• [EXERCISE REQUIREMENTS] Write what comes next in the sales funnel text below, continuing on from its final sentence.

Let’s look at each stage in the sales funnel in more detail.
This is the moment at which you first catch a consumer’s attention. It might be a tweet, a Facebook post shared by a friend, a Google search, or something else entirely.
Your prospect becomes aware of your business and what you offer.
When the chemistry is just right, consumers sometimes buy immediately. It’s a right-place, right-time scenario. The consumer has already done research and knows that you’re offering something desirable and at a reasonable price.
More often, the awareness stage is more of a courtship. You’re trying to woo the prospect into returning to your site and engaging more with your business.
When consumers reach the interest stage in the sales funnel, they’re doing research, comparison shopping, and thinking over their options. This is the time to swoop in with incredible content that helps them, but doesn’t sell to them.
If you’re pushing your product or service from the beginning, you’ll turn off prospects and chase them away. The goal here is to establish your expertise, help the consumer make an informed decision, and offer to help them in any way you can.
The decision stage of the sales funnel is when the customer is ready to buy. He or she might be considering two or three options — hopefully, including you.
This is the time to make your best offer. It could be free shipping when most of your competition charges, a discount code, or a bonus product. Whatever the case, make it so irresistible that your lead can’t wait to take advantage of it.
At the very bottom of the sales funnel, the customer acts. He or she purchases your product or service and becomes part of your business’s ecosystem.
Just because a consumer reaches the bottom of the funnel, however, doesn’t mean your work is done. Action is for the consumer and the marketer. You want to do your best to turn one purchase into 10, 10 into 100, and so on.
In other words, you’re focusing on customer retention. Express gratitude for the purchase, invite your customer to reach out with feedback, and make yourself available for tech support, if applicable.
Imagine that you own an ecommerce business that sells vintage signs. You know that your target audience hangs out on Facebook a lot and that your target customers are males and females between 25 and 65 years of age.
You run a fantastic Facebook Ad that drives traffic to a landing page. On the page, you ask your prospect to sign up for your email list in exchange for a lead magnet. Pretty simple, right?
Now you have leads instead of prospects. They’re moving through the funnel.
Over the next few weeks, you send out content to educate your subscribers about vintage signs, to share design inspiration, and to help consumers figure out how to hang these signs.
At the end of your email blitz, you offer a 10 percent coupon off each customer’s entire first order. Bang! You’re selling vintage signs like crazy. Everyone wants what you’re selling.
Next, you add those same customers to a new email list. You start the process over again, but with different content. Give them ideas for gallery walls, advise them about how to care for their signs, and suggest signs as gifts. You’re asking them to come back for more.
There you have it:
You’re stoked now, right? You want to create a sales funnel now—and fast. Don’t worry. It’s not as difficult as it might seem.

• [MATERIAL PROVIDED]
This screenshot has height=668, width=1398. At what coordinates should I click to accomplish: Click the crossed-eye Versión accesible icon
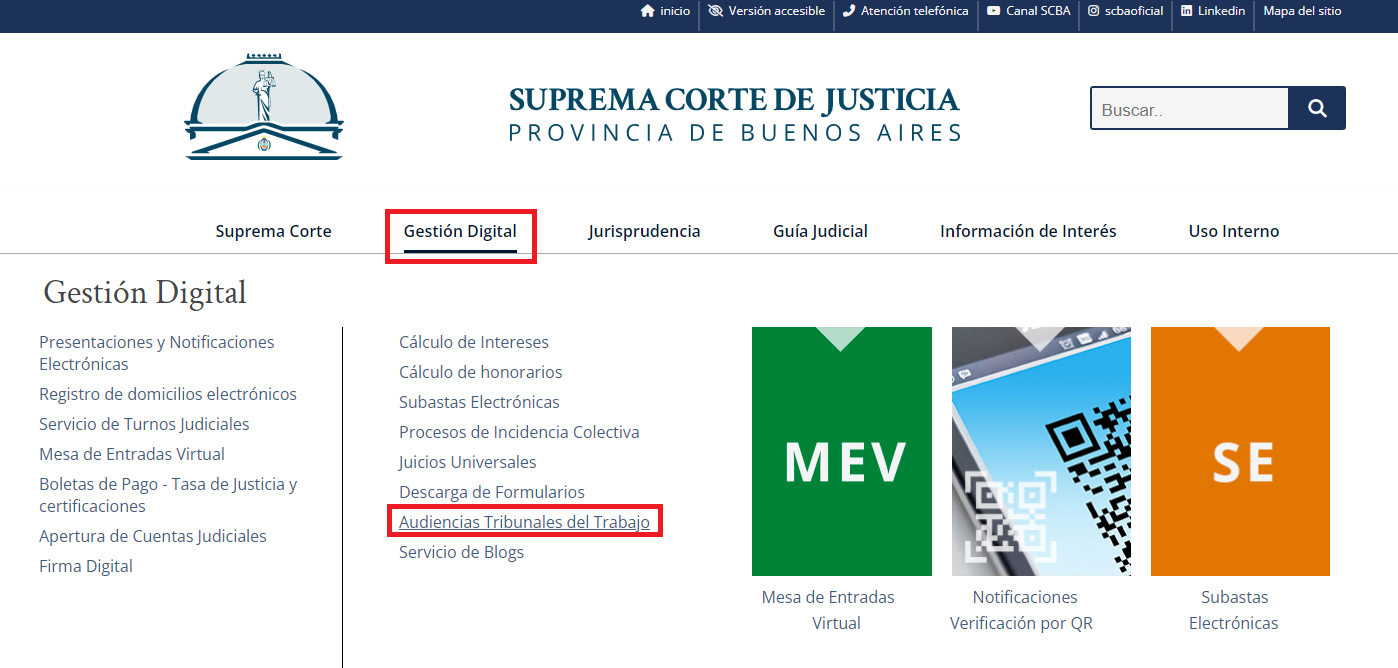[715, 11]
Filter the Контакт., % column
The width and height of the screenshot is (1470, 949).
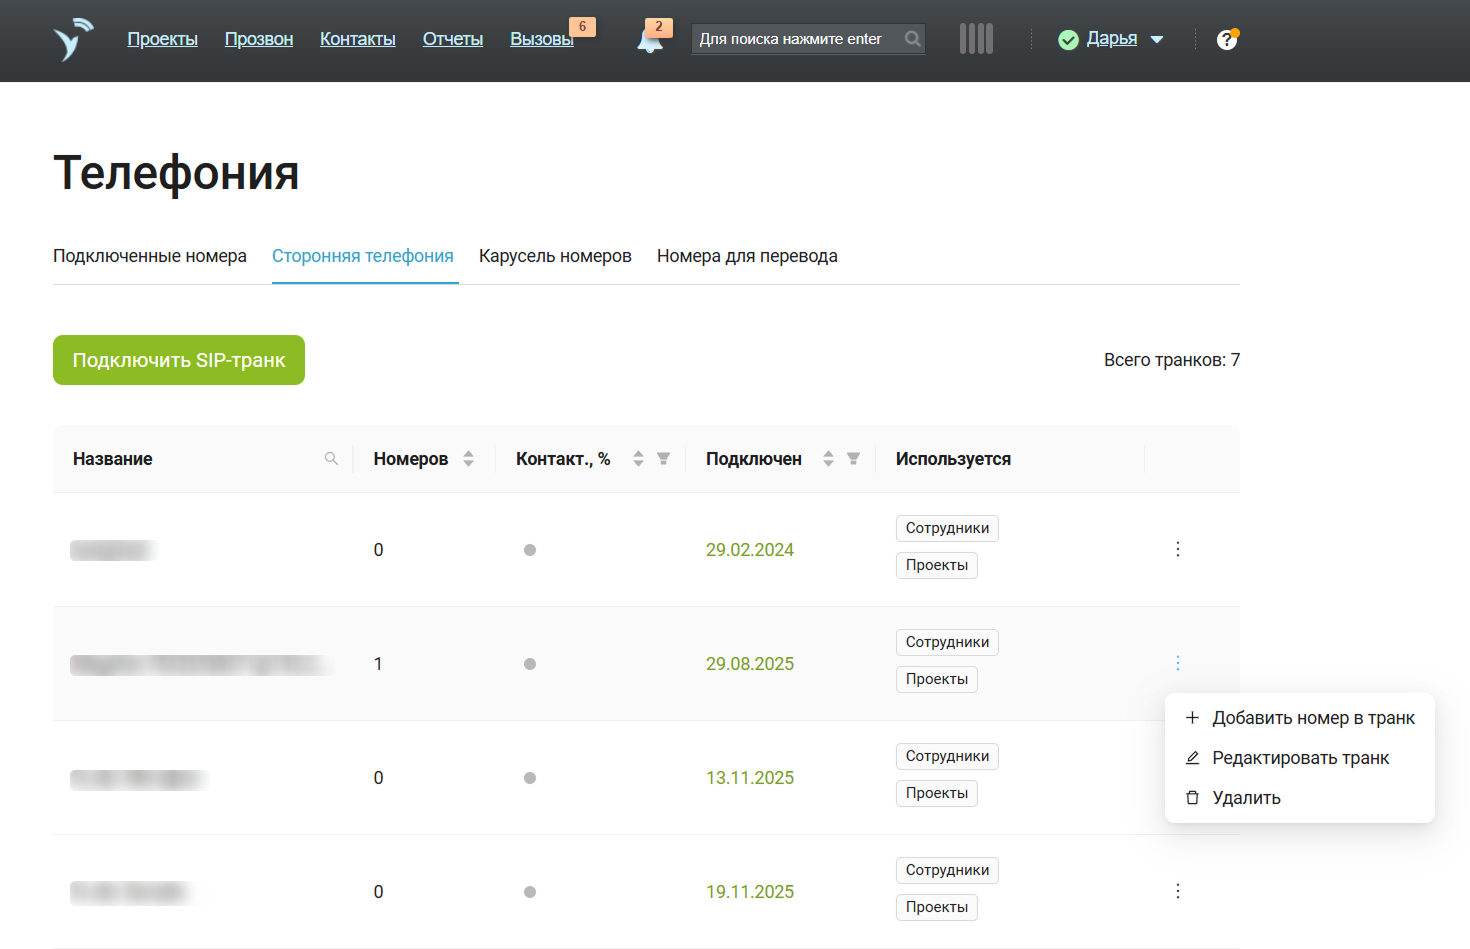[663, 459]
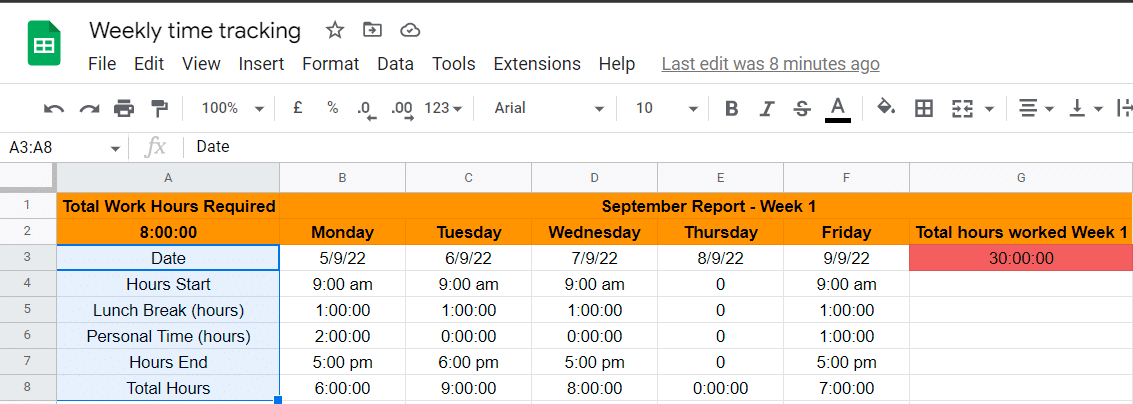The height and width of the screenshot is (404, 1133).
Task: Click the redo arrow icon
Action: point(89,108)
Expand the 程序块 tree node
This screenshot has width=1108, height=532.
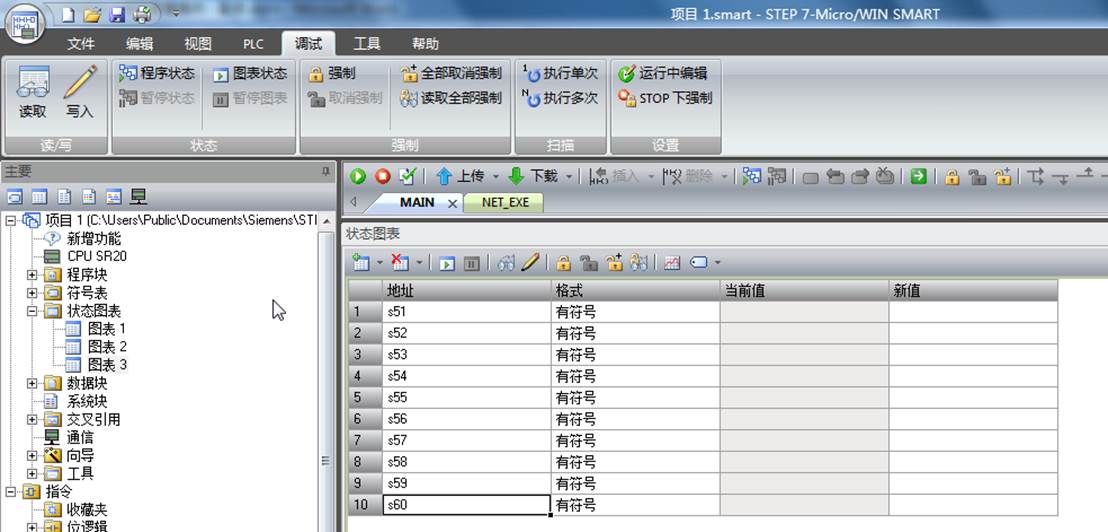[x=32, y=274]
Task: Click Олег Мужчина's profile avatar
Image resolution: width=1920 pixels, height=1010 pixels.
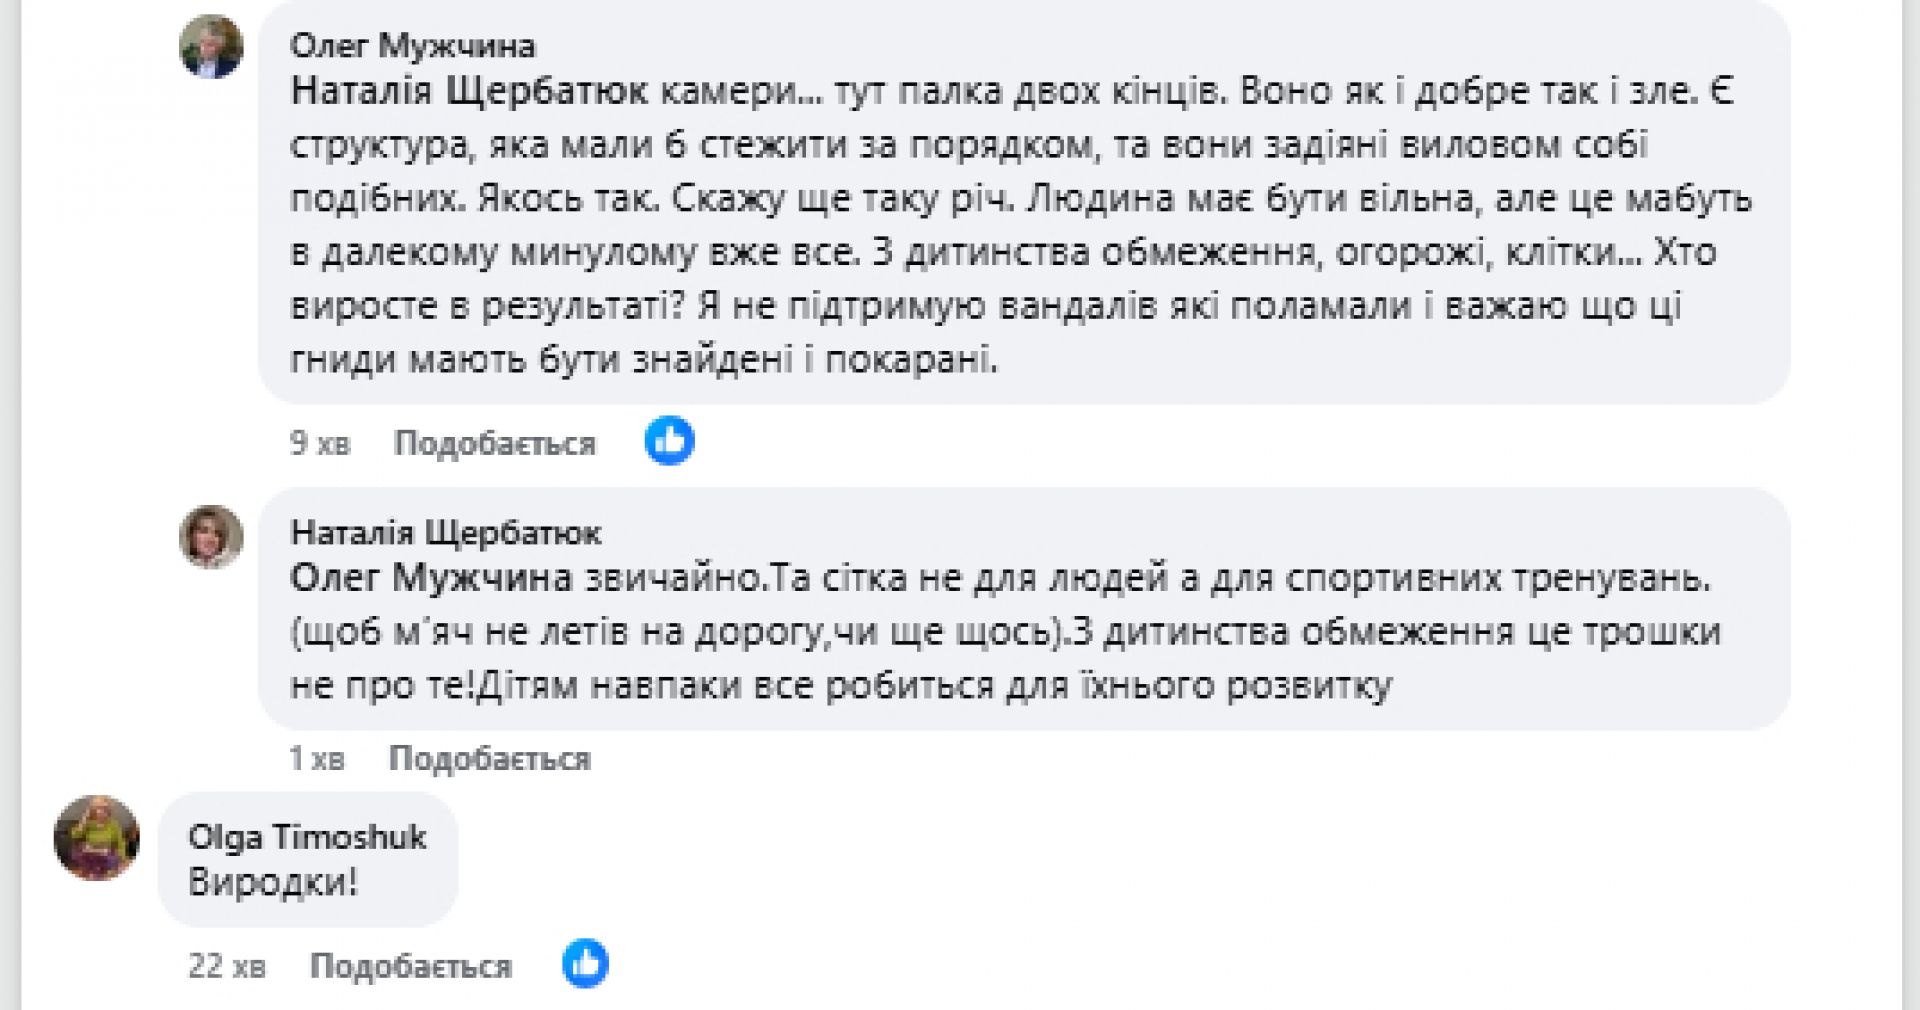Action: (x=211, y=47)
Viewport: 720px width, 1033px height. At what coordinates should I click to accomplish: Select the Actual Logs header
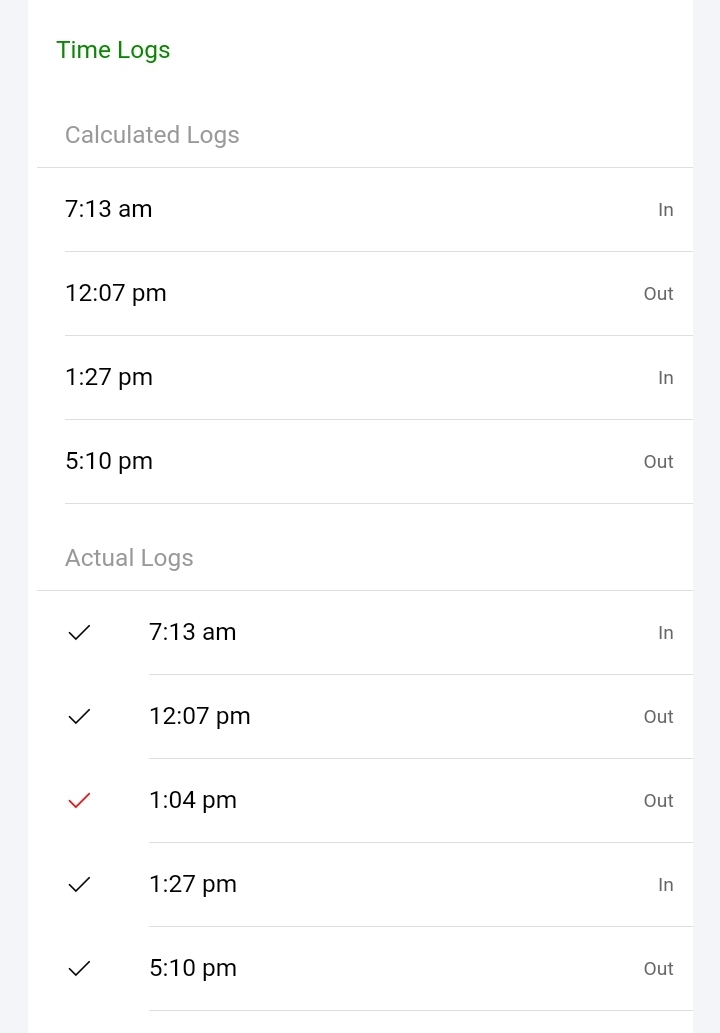[x=129, y=558]
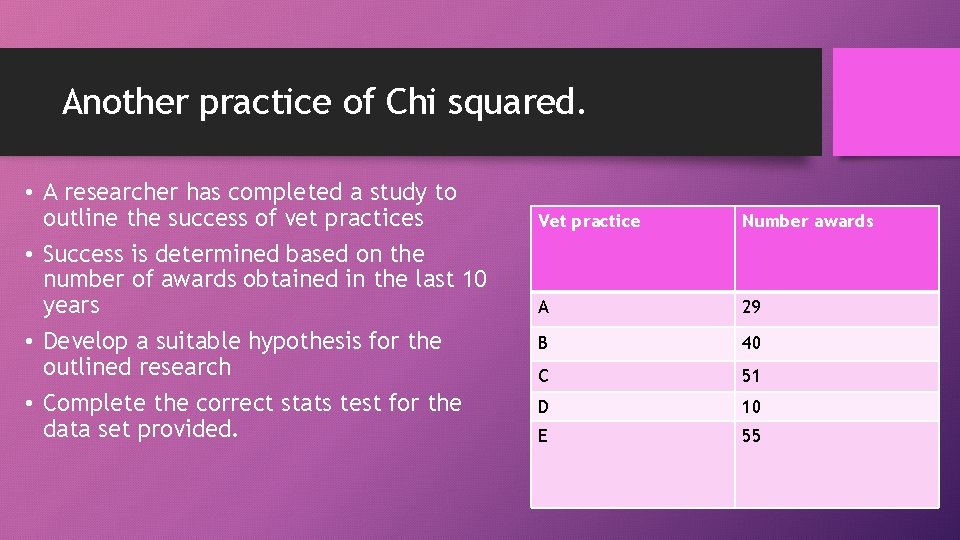Select the 'Complete the correct stats test' bullet

click(x=252, y=416)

• [WRITTEN REPLY]
The more you know about your audience, the more effective your sales funnel becomes. You’re not marketing to everybody. You’re marketing to people who are a good fit for what you sell.
Sign up for a Crazy Egg account and start creating Snapshots. These user behavior reports help you monitor site activity and figure out how people engage with your site.
Where do they click? When do they scroll? How much time do they spend on a particular page? All of these data points will help you refine your buyer personas.
The only way your sales funnel works is if you can lure people into it. This means putting your content in front of your target audience.
Take the organic route and post tons of content across all of your platforms. Diversify with infographics, videos, and other types of content.
If you’re willing to spend more cash, run a few ads. The ideal place to run those ads depends on where your target audience hangs out. If you’re selling B2B, LinkedIn ads might be the perfect solution.
Your ad or other content needs to take your prospects somewhere. Ideally, you want to direct them to a landing page with a can’t-miss offer.
Since these people are still low in the sales funnel, focus on capturing leads instead of pushing the sale.
A landing page should steer the visitor toward the next step.
You need a bold call to action that tells them exactly what to do, whether it’s downloading a free e-book or watching an instructional video.
Market to your leads through email by providing amazing content. Do so regularly, but not too frequently. One or two emails per week should suffice.
Build up to the sale by educating your market first. What do they want to learn? What obstacles and objections do you need to overcome to convince them to buy?
At the end of your drip campaign, make an incredible offer. That’s the piece of content that will inspire your leads to act.
Don’t forget about your existing customers. Instead, continue reaching out to them. Thank them for their purchases, offer additional coupon codes, and involve them in your social media sphere.
Your sales funnel might need tweaks as your business grows, you learn more about your customers, and you diversify your products and services. That’s okay.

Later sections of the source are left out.